- ASSIGNMENT: Find the line holding "This screenshot has height=421, width=768." in the entries below. Give it again exactly, along with every line after it up to and including the line holding "You are a computer-use agent. The".

Collected data entries:
::::::::

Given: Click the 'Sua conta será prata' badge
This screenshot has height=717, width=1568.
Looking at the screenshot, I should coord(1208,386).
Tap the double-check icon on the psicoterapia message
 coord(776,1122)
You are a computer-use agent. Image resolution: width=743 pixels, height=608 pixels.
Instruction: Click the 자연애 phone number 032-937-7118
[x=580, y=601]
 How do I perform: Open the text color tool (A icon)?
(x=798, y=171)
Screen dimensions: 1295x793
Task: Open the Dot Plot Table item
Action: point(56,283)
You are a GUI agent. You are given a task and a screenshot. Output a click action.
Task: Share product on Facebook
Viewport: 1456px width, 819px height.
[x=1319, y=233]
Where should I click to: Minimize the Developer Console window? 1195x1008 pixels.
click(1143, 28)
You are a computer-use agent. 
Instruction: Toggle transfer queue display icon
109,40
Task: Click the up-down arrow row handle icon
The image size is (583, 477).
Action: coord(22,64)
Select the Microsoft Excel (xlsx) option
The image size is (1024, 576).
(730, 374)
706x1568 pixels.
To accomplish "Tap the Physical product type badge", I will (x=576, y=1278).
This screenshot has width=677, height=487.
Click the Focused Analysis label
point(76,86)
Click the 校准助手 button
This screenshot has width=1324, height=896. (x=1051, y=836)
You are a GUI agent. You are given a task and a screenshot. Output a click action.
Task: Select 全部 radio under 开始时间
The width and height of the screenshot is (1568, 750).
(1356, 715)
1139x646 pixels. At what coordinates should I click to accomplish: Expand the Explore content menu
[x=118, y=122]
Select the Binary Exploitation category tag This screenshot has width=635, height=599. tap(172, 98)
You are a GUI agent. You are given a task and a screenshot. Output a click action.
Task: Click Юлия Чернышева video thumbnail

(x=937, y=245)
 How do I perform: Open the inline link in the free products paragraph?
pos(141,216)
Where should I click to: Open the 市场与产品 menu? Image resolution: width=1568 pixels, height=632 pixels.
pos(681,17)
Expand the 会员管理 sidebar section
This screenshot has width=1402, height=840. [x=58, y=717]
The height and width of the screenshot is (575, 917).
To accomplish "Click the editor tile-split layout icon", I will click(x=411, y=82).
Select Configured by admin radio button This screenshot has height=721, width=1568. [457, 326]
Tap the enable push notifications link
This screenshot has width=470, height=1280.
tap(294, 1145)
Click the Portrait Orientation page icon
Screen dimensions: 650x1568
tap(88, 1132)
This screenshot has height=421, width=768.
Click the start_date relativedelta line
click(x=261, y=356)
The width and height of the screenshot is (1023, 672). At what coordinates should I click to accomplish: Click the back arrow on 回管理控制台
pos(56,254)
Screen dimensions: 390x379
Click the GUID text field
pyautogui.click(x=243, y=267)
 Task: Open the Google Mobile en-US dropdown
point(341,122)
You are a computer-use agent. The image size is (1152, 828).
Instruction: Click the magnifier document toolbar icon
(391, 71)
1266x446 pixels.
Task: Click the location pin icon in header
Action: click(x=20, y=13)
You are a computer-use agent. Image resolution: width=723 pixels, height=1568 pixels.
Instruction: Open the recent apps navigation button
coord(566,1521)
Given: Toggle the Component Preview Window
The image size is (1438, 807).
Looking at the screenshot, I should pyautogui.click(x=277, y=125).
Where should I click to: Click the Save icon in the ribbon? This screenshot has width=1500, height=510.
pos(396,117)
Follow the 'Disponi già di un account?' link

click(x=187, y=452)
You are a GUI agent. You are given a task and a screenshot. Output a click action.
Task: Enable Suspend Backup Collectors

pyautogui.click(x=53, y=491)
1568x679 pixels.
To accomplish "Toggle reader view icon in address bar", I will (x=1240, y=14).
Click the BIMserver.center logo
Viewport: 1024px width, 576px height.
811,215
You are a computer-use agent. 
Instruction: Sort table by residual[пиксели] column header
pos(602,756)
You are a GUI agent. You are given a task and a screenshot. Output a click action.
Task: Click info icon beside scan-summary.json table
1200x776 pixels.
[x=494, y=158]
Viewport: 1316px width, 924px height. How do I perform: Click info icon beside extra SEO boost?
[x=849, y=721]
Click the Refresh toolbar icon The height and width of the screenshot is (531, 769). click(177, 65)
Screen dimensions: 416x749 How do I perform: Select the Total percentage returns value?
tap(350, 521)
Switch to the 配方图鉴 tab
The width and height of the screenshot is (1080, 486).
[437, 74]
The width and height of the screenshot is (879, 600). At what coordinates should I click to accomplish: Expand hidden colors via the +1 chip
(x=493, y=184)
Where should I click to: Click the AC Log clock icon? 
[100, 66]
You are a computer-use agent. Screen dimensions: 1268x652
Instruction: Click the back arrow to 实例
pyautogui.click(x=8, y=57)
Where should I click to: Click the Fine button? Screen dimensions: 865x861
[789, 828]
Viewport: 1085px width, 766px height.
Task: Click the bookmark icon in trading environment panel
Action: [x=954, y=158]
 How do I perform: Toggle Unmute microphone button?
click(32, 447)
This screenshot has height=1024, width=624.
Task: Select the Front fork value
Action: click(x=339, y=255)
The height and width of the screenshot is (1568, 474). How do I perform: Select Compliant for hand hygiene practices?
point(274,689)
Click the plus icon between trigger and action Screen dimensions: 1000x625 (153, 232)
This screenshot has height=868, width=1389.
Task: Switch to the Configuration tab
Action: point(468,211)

::::::::

- SOLVED EXERCISE:
This screenshot has height=421, width=768.
Click the start_date relativedelta line
click(x=261, y=356)
The width and height of the screenshot is (1023, 672). At what coordinates should I click to accomplish: Click the back arrow on 回管理控制台
pos(56,254)
Screen dimensions: 390x379
Click the GUID text field
pyautogui.click(x=243, y=267)
 Task: Open the Google Mobile en-US dropdown
point(341,122)
You are a computer-use agent. The image size is (1152, 828).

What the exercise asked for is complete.